— Start of STORED ROWS —

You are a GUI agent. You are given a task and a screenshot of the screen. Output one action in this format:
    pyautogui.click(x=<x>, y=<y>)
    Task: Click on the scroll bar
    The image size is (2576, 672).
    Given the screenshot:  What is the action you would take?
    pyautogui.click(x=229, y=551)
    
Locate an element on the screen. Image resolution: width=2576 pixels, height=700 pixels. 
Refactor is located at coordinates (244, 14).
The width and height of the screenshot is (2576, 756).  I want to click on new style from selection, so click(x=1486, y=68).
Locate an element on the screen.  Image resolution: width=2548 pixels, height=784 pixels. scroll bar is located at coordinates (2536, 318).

— End of STORED ROWS —

▶ **TASK PROMPT**
Rewrite the lines above as a numbered list, omitting any blank lines.

▶ **CORRECT RESULT**
1. You are a GUI agent. You are given a task and a screenshot of the screen. Output one action in this format:
2.     pyautogui.click(x=<x>, y=<y>)
3.     Task: Click on the scroll bar
4.     The image size is (2576, 672).
5.     Given the screenshot:  What is the action you would take?
6.     pyautogui.click(x=229, y=551)
7. Locate an element on the screen. Image resolution: width=2576 pixels, height=700 pixels. 
8. Refactor is located at coordinates (244, 14).
9. The width and height of the screenshot is (2576, 756).  I want to click on new style from selection, so click(x=1486, y=68).
10. Locate an element on the screen.  Image resolution: width=2548 pixels, height=784 pixels. scroll bar is located at coordinates (2536, 318).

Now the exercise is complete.